Froissart, né à Valenciennes vers 1335 et mort aux environs de l’année 1410, n’est plus, comme ses deux célèbres devanciers Villehardouin et Joinville, un chevalier qui raconte les exploits de ses compagnons d’armes et les siens. Poète et courtisan, toujours en quête de plaisirs nouveaux, de festins, de chasses et de tournois, il composa en lettré ses Chroniques de France, d’Angleterre, d’Écosse, d’Espagne, de Bretagne, de Gascogne, Flandre et lieux d’alentour.

Il avait beaucoup vu, au cours de ses nombreux voyages; il s’était fait conter par les combattants eux-mêmes les terribles batailles de Crécy et de Poitiers, le siège de Calais, les exploits de Duguesclin; et il a pu faire ainsi l’histoire de ce XIVe siècle où de si grands événements se sont accomplis.

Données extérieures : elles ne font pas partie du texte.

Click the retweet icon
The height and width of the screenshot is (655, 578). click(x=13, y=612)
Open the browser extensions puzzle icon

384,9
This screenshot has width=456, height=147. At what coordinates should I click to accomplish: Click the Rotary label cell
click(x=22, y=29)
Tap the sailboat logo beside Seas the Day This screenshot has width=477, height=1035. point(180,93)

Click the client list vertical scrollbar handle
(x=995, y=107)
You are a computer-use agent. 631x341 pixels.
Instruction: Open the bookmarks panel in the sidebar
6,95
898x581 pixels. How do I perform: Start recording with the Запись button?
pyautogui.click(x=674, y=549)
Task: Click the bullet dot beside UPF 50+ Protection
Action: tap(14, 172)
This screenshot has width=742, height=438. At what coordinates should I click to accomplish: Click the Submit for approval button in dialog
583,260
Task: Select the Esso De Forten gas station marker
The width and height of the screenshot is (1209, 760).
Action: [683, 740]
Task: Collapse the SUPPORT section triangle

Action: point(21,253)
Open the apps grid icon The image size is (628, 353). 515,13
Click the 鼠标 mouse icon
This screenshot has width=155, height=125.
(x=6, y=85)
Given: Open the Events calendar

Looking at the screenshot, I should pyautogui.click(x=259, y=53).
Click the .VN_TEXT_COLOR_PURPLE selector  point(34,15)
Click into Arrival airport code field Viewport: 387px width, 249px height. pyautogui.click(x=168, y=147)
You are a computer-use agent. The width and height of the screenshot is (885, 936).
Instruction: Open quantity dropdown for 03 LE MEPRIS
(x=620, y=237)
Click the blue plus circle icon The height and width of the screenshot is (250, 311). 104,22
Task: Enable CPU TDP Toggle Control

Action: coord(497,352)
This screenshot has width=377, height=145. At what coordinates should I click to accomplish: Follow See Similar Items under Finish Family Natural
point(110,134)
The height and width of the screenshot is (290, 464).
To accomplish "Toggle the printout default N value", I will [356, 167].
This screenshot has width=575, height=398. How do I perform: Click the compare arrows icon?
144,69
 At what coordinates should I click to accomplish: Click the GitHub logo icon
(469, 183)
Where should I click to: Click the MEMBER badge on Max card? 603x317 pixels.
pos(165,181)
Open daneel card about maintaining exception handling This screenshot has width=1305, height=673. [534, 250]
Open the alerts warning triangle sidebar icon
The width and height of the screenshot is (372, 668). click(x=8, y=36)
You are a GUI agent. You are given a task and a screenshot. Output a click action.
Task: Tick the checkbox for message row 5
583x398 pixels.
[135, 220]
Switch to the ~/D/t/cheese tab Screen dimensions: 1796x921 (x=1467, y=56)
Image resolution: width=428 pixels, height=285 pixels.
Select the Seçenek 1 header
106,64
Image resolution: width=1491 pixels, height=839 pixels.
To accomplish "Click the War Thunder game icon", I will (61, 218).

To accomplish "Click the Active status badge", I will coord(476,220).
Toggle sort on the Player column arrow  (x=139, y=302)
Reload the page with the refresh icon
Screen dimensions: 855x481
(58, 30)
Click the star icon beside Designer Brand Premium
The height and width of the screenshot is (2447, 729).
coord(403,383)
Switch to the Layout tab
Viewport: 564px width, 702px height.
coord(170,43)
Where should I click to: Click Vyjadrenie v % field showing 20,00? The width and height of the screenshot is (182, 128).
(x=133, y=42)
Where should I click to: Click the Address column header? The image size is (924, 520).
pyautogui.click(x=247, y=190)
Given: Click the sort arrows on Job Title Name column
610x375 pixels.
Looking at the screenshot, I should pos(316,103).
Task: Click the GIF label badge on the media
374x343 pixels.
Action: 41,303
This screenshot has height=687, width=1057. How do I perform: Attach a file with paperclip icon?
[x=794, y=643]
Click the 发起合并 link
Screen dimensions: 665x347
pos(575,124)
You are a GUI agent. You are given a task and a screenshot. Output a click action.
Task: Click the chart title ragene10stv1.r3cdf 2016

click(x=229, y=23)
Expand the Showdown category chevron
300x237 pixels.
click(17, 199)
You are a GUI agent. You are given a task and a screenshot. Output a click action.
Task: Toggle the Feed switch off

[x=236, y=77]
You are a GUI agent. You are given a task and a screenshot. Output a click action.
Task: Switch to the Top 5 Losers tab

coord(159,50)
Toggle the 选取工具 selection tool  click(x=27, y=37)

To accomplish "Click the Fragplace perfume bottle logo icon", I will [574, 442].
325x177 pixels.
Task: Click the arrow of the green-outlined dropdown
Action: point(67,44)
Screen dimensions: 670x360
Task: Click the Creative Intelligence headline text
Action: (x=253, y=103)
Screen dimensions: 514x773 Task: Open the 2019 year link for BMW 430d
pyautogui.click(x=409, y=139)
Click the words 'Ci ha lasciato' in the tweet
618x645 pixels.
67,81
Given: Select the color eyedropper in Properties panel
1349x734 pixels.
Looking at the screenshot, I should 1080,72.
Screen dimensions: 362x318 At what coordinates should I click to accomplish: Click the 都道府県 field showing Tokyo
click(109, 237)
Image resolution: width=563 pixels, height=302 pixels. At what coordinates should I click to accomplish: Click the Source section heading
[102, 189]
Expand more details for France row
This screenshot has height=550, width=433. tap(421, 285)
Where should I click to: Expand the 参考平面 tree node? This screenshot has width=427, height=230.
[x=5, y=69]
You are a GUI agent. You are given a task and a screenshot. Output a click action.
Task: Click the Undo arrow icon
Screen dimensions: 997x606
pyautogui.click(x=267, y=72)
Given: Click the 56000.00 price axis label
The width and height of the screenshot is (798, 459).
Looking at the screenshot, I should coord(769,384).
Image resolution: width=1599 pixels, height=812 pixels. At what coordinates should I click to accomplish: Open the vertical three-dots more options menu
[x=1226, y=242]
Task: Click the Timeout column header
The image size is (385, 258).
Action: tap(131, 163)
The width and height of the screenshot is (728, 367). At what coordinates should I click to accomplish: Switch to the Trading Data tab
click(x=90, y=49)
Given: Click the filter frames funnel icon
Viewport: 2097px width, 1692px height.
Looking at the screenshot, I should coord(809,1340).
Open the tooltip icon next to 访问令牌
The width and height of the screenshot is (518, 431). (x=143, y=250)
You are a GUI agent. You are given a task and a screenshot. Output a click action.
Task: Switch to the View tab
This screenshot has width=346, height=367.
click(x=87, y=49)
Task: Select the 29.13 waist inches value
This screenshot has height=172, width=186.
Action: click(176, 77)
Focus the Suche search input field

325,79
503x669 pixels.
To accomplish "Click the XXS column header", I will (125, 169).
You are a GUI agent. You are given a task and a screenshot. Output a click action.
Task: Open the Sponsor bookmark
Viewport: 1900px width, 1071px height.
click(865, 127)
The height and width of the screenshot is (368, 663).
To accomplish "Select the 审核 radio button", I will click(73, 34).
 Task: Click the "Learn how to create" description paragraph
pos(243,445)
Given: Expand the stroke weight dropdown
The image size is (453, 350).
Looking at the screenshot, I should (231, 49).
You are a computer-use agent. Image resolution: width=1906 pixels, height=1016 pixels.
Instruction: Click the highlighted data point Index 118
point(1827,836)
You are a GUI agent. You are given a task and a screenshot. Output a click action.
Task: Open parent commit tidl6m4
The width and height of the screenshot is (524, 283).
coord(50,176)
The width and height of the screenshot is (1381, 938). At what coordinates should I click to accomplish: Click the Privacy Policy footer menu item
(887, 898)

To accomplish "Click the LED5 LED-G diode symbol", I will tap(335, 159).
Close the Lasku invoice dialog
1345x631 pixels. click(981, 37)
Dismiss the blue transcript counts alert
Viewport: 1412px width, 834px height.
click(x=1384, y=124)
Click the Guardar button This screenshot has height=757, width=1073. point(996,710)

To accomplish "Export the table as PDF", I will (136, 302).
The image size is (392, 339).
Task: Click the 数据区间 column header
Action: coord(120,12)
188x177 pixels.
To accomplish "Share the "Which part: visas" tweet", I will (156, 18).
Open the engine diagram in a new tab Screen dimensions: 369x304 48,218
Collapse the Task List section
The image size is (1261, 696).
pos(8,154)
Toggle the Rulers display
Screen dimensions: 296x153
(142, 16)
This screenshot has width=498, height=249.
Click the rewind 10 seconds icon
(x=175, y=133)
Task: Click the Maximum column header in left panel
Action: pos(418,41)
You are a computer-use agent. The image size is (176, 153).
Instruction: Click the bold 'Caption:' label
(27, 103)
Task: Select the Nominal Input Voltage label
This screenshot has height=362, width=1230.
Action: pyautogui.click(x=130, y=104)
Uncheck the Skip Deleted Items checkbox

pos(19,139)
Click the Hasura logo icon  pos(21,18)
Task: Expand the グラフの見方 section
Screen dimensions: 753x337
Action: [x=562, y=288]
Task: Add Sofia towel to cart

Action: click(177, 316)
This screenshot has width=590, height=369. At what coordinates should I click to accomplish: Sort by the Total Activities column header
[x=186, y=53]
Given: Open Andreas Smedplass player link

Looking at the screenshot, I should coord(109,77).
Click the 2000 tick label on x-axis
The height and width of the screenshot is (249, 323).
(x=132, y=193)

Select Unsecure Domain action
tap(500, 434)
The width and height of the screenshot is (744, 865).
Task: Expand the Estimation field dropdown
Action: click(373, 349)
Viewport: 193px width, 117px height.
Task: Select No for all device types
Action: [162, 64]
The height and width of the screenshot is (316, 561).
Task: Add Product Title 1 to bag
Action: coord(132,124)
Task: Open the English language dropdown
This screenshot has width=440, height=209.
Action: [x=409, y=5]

Mais comme il songeait surtout à charmer les rois et les princes qui lui donnaient tour à tour l’hospitalité, Froissart ne s’est jamais astreint à composer méthodiquement ses récits. La suite chronologique des faits n’avait pas d’importance à ses yeux; il ne se croyait pas obligé de tout dire, et il célébrait avec une égale indifférence les exploits de ses compatriotes et ceux des ennemis.

Mais le talent du narrateur est si grand que l’on oublie l’homme et ses défauts; rien n’égale en vivacité des récits comme la prise de Calais, le dévouement d’Eustache de Saint-Pierre et cent autres du même genre; les Chroniques de Froissart sont le chef-d’œuvre de la prose française du XIVe siècle.